David Kelly, former acting NHTSA administrator under President George W. Bush, says he expects the matter to be settled before a public hearing takes place.
"Chrysler doesn't want to have a hearing with a bunch of people who have been in crashes and have lost family members," he says.
Kelly expects a lot of posturing before any settlement is reached. Such a settlement could include limiting which vehicles are recalled, he said. "There's a lot of different alternatives," says Kelly.
Chrysler says its review of nearly 30 years of data shows a low number of rear-impact crashes involving fire or a fuel leak in the affected Jeeps. "The rate is similar to comparable vehicles produced and sold during the time in question," the company said in its statement on June 4. It also said NHTSA left some similar vehicles out of its investigation.
But NHTSA found at least 32 rear-impact crashes and fires in Grand Cherokees that caused 44 deaths. It also found at least five rear crashes in Libertys, causing seven deaths. The agency calculated that the older Grand Cherokees and Libertys have fatal crash rates that are about double those of similar vehicles. It compared the Jeeps with the Chevrolet S10 Blazer, Ford Explorer, Toyota 4Runner, Isuzu Rodeo, Isuzu Trooper, Mitsubishi Montero, Suzuki Sidekick and Suzuki XL-7.
The agency said the older Jeeps performed poorly when compared with all but one similar vehicle from the 1993 to 2007 model years, "particularly in terms of fatalities, fires without fatalities, and fuel leaks in rear-end impacts and crashes."
Among the 51 deaths in the SUVs is Remington "Remi" Walden, a 4-year-old boy from Bainbridge, Ga. Walden was killed when his aunt's 1999 Grand Cherokee was hit from behind by a pickup truck on March 6, 2012. The child was on his way to a tennis lesson when the aunt, Emily Newsome, signaled and stopped to make a left turn, according to lawsuit filed against Chrysler by the boy's parents.
The driver of the pickup, Bryan Harrell, who also is a defendant, was following the Jeep too closely and failed to keep proper lookout, the lawsuit alleges.

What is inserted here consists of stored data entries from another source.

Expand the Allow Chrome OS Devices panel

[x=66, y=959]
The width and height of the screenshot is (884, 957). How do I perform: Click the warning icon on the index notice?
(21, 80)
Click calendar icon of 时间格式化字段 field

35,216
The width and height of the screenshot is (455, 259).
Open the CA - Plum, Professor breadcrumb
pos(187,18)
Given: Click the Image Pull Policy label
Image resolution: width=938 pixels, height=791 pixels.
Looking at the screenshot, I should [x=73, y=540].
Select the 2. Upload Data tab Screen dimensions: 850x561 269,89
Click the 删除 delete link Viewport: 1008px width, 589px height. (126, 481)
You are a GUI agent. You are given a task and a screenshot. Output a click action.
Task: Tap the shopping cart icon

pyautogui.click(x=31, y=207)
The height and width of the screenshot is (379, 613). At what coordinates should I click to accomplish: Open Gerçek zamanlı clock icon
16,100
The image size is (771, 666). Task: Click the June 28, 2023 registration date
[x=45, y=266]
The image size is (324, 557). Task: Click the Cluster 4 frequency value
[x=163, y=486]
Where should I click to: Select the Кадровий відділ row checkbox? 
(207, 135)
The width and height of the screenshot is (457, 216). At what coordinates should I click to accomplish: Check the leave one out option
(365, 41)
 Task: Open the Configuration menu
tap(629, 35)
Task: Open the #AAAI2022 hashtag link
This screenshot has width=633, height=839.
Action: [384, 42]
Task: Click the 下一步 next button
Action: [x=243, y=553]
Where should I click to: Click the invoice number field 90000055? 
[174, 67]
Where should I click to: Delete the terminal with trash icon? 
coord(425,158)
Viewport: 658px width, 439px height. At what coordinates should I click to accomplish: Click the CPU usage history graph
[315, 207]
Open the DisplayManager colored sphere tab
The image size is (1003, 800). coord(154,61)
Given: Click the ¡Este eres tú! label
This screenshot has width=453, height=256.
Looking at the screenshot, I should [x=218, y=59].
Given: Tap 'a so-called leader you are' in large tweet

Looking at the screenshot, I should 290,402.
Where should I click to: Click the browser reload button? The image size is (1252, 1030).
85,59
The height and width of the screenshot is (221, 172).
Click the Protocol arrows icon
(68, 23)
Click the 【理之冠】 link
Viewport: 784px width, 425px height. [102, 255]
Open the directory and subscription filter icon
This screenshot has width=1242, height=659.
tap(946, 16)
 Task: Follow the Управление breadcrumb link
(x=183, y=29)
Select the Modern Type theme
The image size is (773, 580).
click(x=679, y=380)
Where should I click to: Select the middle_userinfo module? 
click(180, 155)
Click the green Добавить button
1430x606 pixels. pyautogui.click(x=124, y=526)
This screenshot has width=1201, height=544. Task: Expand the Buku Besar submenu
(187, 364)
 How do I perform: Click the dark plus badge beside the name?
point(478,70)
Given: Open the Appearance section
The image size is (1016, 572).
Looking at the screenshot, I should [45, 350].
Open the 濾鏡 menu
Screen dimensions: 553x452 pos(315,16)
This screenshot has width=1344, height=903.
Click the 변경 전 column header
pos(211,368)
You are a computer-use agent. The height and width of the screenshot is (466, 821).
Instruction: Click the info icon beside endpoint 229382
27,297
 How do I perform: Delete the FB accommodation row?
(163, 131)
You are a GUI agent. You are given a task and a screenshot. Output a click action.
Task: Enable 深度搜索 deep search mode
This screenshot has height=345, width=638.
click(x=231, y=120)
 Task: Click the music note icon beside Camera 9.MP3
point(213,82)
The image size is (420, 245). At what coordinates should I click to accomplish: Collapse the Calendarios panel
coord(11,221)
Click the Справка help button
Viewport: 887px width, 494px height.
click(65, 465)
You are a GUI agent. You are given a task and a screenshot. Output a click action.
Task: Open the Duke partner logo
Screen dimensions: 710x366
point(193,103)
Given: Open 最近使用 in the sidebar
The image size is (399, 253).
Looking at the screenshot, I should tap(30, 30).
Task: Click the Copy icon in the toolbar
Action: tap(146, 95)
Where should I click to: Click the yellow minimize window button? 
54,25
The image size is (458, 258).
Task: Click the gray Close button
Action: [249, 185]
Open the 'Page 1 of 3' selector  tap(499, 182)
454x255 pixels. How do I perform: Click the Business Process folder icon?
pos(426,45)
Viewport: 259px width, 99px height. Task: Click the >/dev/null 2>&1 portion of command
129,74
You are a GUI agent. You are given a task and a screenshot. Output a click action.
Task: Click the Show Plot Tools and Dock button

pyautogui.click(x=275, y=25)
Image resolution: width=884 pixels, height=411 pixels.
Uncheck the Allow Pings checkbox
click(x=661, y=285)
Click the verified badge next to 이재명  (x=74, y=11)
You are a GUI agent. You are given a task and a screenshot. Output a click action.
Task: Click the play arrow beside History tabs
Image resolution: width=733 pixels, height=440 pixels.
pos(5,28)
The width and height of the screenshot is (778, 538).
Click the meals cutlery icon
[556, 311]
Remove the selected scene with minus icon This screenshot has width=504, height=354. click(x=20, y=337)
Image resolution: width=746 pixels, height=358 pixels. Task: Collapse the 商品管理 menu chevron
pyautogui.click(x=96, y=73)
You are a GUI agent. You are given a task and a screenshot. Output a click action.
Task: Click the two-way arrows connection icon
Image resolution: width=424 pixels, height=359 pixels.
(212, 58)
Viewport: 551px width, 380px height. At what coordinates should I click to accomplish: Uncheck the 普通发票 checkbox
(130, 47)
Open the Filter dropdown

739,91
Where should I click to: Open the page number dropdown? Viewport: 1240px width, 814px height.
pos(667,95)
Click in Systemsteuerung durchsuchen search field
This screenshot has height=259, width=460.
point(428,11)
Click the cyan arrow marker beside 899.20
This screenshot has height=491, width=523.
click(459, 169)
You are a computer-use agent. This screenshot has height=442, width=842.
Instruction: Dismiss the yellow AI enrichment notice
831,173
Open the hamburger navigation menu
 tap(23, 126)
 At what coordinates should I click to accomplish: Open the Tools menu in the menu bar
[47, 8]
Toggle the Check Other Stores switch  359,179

His 1997 Dodge Dakota rear-ended the Jeep, causing the fuel tank to rupture and spill gasoline, which ignited, according to the lawsuit. Remi, seated behind the driver in a booster seat, was engulfed in flames and later died.
"Numerous witnesses saw Remi struggling to escape and heard him screaming for help," the lawsuit says.
The lawsuit alleges that Chrysler placed the gas tank in a "crush zone" behind the rear axle and knew the location was dangerous, and that the company failed to protect the gas tank against rupturing.
In court papers, Chrysler denied the allegations and said that Harrell's negligence was the sole cause of Remi's injuries.
A lawyer for the Walden family says Chrysler is liable only for actual damage such as pain and suffering, not punitive damages. Still the family has the ability to get verdicts in the millions of dollars, the lawyer said.
Chrysler has fended off a recall request in the past, using the unfair standards argument. Chrysler refused a NHTSA request in 1996 to recall 91,000 Dodge Stratus and Chrysler Cirrus cars for an alleged seat belt defect. NHTSA sued the company and won in federal court. But in 1998, an appeals court reversed the decision, saying NHTSA had unfairly held Chrysler to a new standard.
NHTSA concedes that the Jeeps met federal safety standards when they were built, but says the standards are minimum requirements for automakers. "The existence of a minimum standard does not require NHTSA to ignore deadly problems," the agency said in a letter to Chrysler.